### [Data provided]

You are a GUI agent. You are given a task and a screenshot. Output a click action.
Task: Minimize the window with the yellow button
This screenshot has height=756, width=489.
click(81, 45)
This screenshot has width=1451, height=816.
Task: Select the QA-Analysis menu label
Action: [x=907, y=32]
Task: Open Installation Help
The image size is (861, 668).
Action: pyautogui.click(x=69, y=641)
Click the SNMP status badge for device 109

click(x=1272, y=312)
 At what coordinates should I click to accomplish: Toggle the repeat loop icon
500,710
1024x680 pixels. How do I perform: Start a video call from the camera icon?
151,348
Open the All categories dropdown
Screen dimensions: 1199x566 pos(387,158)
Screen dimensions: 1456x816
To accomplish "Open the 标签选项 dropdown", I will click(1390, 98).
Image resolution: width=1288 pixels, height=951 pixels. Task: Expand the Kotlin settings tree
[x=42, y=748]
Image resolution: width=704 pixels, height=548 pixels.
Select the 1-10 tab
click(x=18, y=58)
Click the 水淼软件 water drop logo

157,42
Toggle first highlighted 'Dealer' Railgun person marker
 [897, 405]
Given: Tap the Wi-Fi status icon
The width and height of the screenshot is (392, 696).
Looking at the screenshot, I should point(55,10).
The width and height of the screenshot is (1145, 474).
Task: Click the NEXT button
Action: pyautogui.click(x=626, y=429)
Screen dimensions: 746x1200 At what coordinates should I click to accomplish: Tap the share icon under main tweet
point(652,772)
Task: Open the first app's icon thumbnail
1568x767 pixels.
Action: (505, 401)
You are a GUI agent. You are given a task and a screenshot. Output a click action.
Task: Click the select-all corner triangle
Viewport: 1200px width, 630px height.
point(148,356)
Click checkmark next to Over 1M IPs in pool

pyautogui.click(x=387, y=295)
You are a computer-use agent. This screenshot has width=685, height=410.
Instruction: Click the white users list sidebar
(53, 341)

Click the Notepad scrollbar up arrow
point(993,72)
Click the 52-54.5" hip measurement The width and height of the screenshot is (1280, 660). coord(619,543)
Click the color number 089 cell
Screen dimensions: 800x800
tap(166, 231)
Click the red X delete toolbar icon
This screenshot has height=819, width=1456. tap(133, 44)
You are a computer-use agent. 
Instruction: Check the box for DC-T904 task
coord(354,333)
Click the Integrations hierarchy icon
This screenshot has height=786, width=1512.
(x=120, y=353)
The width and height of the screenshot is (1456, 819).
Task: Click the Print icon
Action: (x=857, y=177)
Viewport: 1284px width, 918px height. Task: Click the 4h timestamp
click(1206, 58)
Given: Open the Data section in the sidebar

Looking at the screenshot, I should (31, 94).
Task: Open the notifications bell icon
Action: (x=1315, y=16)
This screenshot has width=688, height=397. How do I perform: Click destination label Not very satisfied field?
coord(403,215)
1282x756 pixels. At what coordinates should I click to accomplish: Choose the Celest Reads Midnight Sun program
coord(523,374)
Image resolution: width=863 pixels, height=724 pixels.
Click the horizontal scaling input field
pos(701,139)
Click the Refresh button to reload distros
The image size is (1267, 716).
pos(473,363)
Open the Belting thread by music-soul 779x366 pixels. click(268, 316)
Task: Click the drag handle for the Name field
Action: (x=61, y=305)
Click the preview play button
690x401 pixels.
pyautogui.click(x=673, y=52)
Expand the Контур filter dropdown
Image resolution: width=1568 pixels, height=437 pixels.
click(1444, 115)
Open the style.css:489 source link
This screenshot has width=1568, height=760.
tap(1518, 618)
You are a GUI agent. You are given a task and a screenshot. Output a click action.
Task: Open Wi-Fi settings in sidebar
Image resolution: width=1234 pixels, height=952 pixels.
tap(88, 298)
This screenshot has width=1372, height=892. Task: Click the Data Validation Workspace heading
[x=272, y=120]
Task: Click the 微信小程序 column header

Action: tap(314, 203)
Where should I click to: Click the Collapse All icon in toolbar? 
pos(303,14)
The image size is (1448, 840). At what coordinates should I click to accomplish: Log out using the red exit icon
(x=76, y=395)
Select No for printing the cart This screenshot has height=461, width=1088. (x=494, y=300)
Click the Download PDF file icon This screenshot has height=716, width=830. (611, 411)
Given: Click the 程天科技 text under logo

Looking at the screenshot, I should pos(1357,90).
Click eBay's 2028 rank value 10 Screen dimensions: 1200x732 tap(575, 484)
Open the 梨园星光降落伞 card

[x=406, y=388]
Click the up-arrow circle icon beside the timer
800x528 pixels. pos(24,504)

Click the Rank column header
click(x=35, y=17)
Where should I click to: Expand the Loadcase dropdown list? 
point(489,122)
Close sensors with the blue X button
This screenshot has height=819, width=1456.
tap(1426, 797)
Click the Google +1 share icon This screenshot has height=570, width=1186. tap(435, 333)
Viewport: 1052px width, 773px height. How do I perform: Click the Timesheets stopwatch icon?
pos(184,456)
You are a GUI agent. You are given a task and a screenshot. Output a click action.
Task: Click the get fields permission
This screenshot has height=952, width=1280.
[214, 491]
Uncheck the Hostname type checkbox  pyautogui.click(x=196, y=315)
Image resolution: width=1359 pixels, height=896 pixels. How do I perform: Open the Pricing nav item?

### [Work instructions]
Can you copy out every entry above word for word, keeping the line breaks as they are?

### [Task answer]
You are a GUI agent. You are given a task and a screenshot. Output a click action.
Task: Minimize the window with the yellow button
This screenshot has height=756, width=489.
click(81, 45)
This screenshot has width=1451, height=816.
Task: Select the QA-Analysis menu label
Action: [x=907, y=32]
Task: Open Installation Help
The image size is (861, 668).
Action: pyautogui.click(x=69, y=641)
Click the SNMP status badge for device 109

click(x=1272, y=312)
 At what coordinates should I click to accomplish: Toggle the repeat loop icon
500,710
1024x680 pixels. How do I perform: Start a video call from the camera icon?
151,348
Open the All categories dropdown
Screen dimensions: 1199x566 pos(387,158)
Screen dimensions: 1456x816
To accomplish "Open the 标签选项 dropdown", I will click(1390, 98).
Image resolution: width=1288 pixels, height=951 pixels. Task: Expand the Kotlin settings tree
[x=42, y=748]
Image resolution: width=704 pixels, height=548 pixels.
Select the 1-10 tab
click(x=18, y=58)
Click the 水淼软件 water drop logo

157,42
Toggle first highlighted 'Dealer' Railgun person marker
 [897, 405]
Given: Tap the Wi-Fi status icon
The width and height of the screenshot is (392, 696).
Looking at the screenshot, I should point(55,10).
The width and height of the screenshot is (1145, 474).
Task: Click the NEXT button
Action: pyautogui.click(x=626, y=429)
Screen dimensions: 746x1200 At what coordinates should I click to accomplish: Tap the share icon under main tweet
point(652,772)
Task: Open the first app's icon thumbnail
1568x767 pixels.
Action: (505, 401)
You are a GUI agent. You are given a task and a screenshot. Output a click action.
Task: Click the select-all corner triangle
Viewport: 1200px width, 630px height.
point(148,356)
Click checkmark next to Over 1M IPs in pool

pyautogui.click(x=387, y=295)
You are a computer-use agent. This screenshot has width=685, height=410.
Instruction: Click the white users list sidebar
(53, 341)

Click the Notepad scrollbar up arrow
point(993,72)
Click the 52-54.5" hip measurement The width and height of the screenshot is (1280, 660). coord(619,543)
Click the color number 089 cell
Screen dimensions: 800x800
tap(166, 231)
Click the red X delete toolbar icon
This screenshot has height=819, width=1456. tap(133, 44)
You are a computer-use agent. 
Instruction: Check the box for DC-T904 task
coord(354,333)
Click the Integrations hierarchy icon
This screenshot has height=786, width=1512.
(x=120, y=353)
The width and height of the screenshot is (1456, 819).
Task: Click the Print icon
Action: (x=857, y=177)
Viewport: 1284px width, 918px height. Task: Click the 4h timestamp
click(1206, 58)
Given: Open the Data section in the sidebar

Looking at the screenshot, I should (31, 94).
Task: Open the notifications bell icon
Action: (x=1315, y=16)
This screenshot has width=688, height=397. How do I perform: Click destination label Not very satisfied field?
coord(403,215)
1282x756 pixels. At what coordinates should I click to accomplish: Choose the Celest Reads Midnight Sun program
coord(523,374)
Image resolution: width=863 pixels, height=724 pixels.
Click the horizontal scaling input field
pos(701,139)
Click the Refresh button to reload distros
The image size is (1267, 716).
pos(473,363)
Open the Belting thread by music-soul 779x366 pixels. click(268, 316)
Task: Click the drag handle for the Name field
Action: (x=61, y=305)
Click the preview play button
690x401 pixels.
pyautogui.click(x=673, y=52)
Expand the Контур filter dropdown
Image resolution: width=1568 pixels, height=437 pixels.
click(1444, 115)
Open the style.css:489 source link
This screenshot has width=1568, height=760.
tap(1518, 618)
You are a GUI agent. You are given a task and a screenshot. Output a click action.
Task: Open Wi-Fi settings in sidebar
Image resolution: width=1234 pixels, height=952 pixels.
tap(88, 298)
This screenshot has width=1372, height=892. Task: Click the Data Validation Workspace heading
[x=272, y=120]
Task: Click the 微信小程序 column header

Action: tap(314, 203)
Where should I click to: Click the Collapse All icon in toolbar? 
pos(303,14)
The image size is (1448, 840). At what coordinates should I click to accomplish: Log out using the red exit icon
(x=76, y=395)
Select No for printing the cart This screenshot has height=461, width=1088. (x=494, y=300)
Click the Download PDF file icon This screenshot has height=716, width=830. (611, 411)
Given: Click the 程天科技 text under logo

Looking at the screenshot, I should pos(1357,90).
Click eBay's 2028 rank value 10 Screen dimensions: 1200x732 tap(575, 484)
Open the 梨园星光降落伞 card

[x=406, y=388]
Click the up-arrow circle icon beside the timer
800x528 pixels. pos(24,504)

Click the Rank column header
click(x=35, y=17)
Where should I click to: Expand the Loadcase dropdown list? 
point(489,122)
Close sensors with the blue X button
This screenshot has height=819, width=1456.
tap(1426, 797)
Click the Google +1 share icon This screenshot has height=570, width=1186. tap(435, 333)
Viewport: 1052px width, 773px height. How do I perform: Click the Timesheets stopwatch icon?
pos(184,456)
You are a GUI agent. You are given a task and a screenshot. Output a click action.
Task: Click the get fields permission
This screenshot has height=952, width=1280.
[214, 491]
Uncheck the Hostname type checkbox  pyautogui.click(x=196, y=315)
Image resolution: width=1359 pixels, height=896 pixels. How do I perform: Open the Pricing nav item?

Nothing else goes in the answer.